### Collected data
'''

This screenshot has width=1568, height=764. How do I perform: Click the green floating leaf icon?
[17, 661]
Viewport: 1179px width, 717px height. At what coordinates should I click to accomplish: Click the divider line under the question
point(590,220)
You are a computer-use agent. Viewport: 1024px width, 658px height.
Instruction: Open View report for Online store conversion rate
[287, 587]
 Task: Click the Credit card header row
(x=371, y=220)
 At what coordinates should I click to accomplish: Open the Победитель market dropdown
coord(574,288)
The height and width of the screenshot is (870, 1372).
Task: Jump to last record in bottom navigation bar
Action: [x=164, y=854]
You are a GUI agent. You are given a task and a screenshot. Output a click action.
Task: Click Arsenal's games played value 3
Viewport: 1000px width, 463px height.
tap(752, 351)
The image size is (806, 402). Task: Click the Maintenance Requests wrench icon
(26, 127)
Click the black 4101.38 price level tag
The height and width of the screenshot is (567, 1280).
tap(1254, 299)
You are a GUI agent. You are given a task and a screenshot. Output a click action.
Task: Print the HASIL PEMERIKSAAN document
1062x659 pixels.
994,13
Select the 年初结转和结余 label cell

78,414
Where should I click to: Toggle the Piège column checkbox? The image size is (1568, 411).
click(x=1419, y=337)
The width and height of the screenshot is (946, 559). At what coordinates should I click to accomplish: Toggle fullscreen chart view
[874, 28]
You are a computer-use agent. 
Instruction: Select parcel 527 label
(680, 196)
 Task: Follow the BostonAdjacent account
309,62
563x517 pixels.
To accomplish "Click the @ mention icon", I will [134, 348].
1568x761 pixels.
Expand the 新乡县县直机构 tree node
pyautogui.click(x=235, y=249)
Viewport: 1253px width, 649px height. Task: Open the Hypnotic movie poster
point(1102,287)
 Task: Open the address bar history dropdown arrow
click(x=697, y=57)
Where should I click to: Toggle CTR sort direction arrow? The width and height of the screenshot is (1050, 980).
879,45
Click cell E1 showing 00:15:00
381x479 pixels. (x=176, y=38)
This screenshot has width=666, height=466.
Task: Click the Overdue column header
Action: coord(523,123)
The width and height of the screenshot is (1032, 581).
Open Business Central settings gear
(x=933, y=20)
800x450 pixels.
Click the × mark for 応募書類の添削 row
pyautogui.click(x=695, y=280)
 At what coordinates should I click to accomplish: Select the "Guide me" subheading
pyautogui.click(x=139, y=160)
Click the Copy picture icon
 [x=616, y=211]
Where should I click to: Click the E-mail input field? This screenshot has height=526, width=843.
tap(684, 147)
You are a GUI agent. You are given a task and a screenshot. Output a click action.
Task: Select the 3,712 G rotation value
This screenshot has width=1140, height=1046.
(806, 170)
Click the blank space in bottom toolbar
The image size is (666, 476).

'''

### What is being asked
Put down each entry again, unchanged and complete.

### Exercise output
This screenshot has width=1568, height=764. How do I perform: Click the green floating leaf icon?
[17, 661]
Viewport: 1179px width, 717px height. At what coordinates should I click to accomplish: Click the divider line under the question
point(590,220)
You are a computer-use agent. Viewport: 1024px width, 658px height.
Instruction: Open View report for Online store conversion rate
[287, 587]
 Task: Click the Credit card header row
(x=371, y=220)
 At what coordinates should I click to accomplish: Open the Победитель market dropdown
coord(574,288)
The height and width of the screenshot is (870, 1372).
Task: Jump to last record in bottom navigation bar
Action: [x=164, y=854]
You are a GUI agent. You are given a task and a screenshot. Output a click action.
Task: Click Arsenal's games played value 3
Viewport: 1000px width, 463px height.
tap(752, 351)
The image size is (806, 402). Task: Click the Maintenance Requests wrench icon
(26, 127)
Click the black 4101.38 price level tag
The height and width of the screenshot is (567, 1280).
tap(1254, 299)
You are a GUI agent. You are given a task and a screenshot. Output a click action.
Task: Print the HASIL PEMERIKSAAN document
1062x659 pixels.
994,13
Select the 年初结转和结余 label cell

78,414
Where should I click to: Toggle the Piège column checkbox? The image size is (1568, 411).
click(x=1419, y=337)
The width and height of the screenshot is (946, 559). At what coordinates should I click to accomplish: Toggle fullscreen chart view
[874, 28]
You are a computer-use agent. 
Instruction: Select parcel 527 label
(680, 196)
 Task: Follow the BostonAdjacent account
309,62
563x517 pixels.
To accomplish "Click the @ mention icon", I will [134, 348].
1568x761 pixels.
Expand the 新乡县县直机构 tree node
pyautogui.click(x=235, y=249)
Viewport: 1253px width, 649px height. Task: Open the Hypnotic movie poster
point(1102,287)
 Task: Open the address bar history dropdown arrow
click(x=697, y=57)
Where should I click to: Toggle CTR sort direction arrow? The width and height of the screenshot is (1050, 980).
879,45
Click cell E1 showing 00:15:00
381x479 pixels. (x=176, y=38)
This screenshot has width=666, height=466.
Task: Click the Overdue column header
Action: coord(523,123)
The width and height of the screenshot is (1032, 581).
Open Business Central settings gear
(x=933, y=20)
800x450 pixels.
Click the × mark for 応募書類の添削 row
pyautogui.click(x=695, y=280)
 At what coordinates should I click to accomplish: Select the "Guide me" subheading
pyautogui.click(x=139, y=160)
Click the Copy picture icon
 [x=616, y=211]
Where should I click to: Click the E-mail input field? This screenshot has height=526, width=843.
tap(684, 147)
You are a GUI agent. You are given a task and a screenshot. Output a click action.
Task: Select the 3,712 G rotation value
This screenshot has width=1140, height=1046.
(806, 170)
Click the blank space in bottom toolbar
The image size is (666, 476).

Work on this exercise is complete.